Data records

↓↓↓

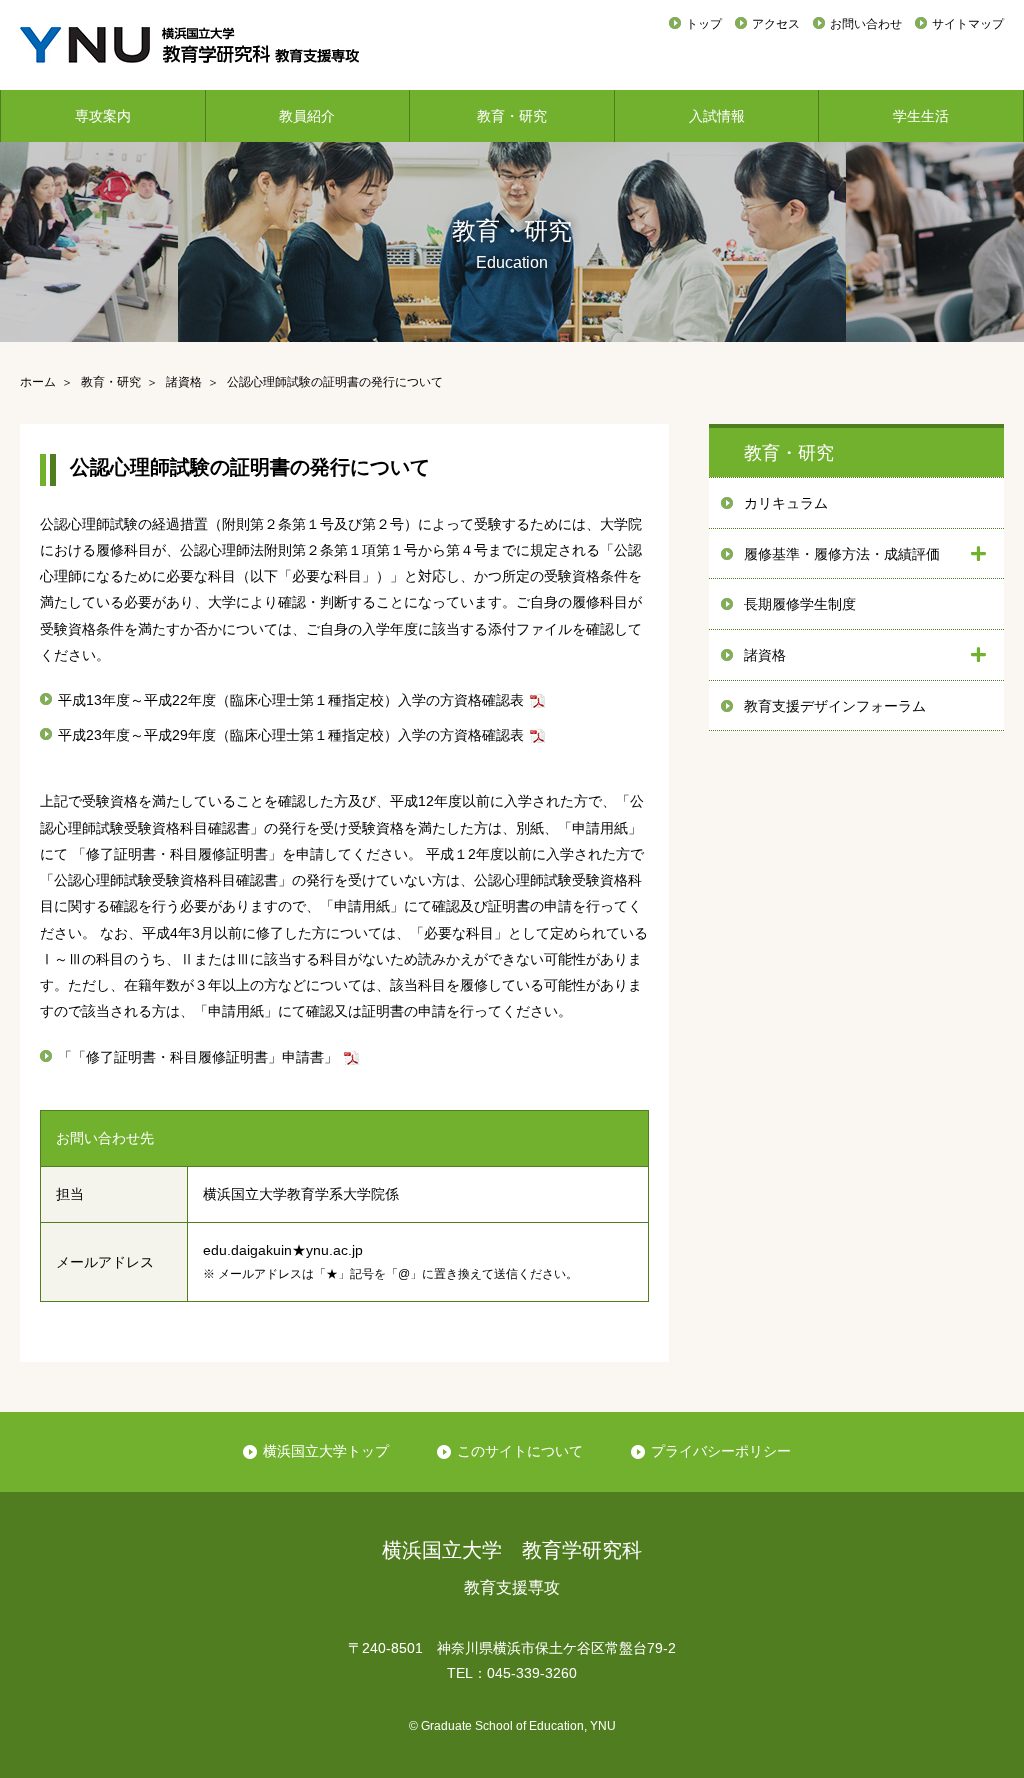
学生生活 (921, 116)
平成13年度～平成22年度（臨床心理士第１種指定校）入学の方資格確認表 (291, 700)
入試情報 (717, 116)
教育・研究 (512, 116)
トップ (704, 24)
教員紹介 (307, 116)
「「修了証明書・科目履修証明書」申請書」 (198, 1057)
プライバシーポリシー (721, 1451)
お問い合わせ (866, 24)
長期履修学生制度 (800, 604)
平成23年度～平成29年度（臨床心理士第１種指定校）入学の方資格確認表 (291, 735)
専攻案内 (103, 116)
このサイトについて (520, 1451)
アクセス (776, 24)
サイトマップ (968, 24)
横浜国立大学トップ (326, 1451)
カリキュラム (786, 503)
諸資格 (765, 655)
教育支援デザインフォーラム (835, 706)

↑↑↑

▶ **Aim of the task**:
Every line above must appear in the answer unchanged, and no picture may appear in it.

▶ **Result**:
学生生活 (921, 116)
平成13年度～平成22年度（臨床心理士第１種指定校）入学の方資格確認表 (291, 700)
入試情報 (717, 116)
教育・研究 (512, 116)
トップ (704, 24)
教員紹介 (307, 116)
「「修了証明書・科目履修証明書」申請書」 (198, 1057)
プライバシーポリシー (721, 1451)
お問い合わせ (866, 24)
長期履修学生制度 (800, 604)
平成23年度～平成29年度（臨床心理士第１種指定校）入学の方資格確認表 (291, 735)
専攻案内 (103, 116)
このサイトについて (520, 1451)
アクセス (776, 24)
サイトマップ (968, 24)
横浜国立大学トップ (326, 1451)
カリキュラム (786, 503)
諸資格 (765, 655)
教育支援デザインフォーラム (835, 706)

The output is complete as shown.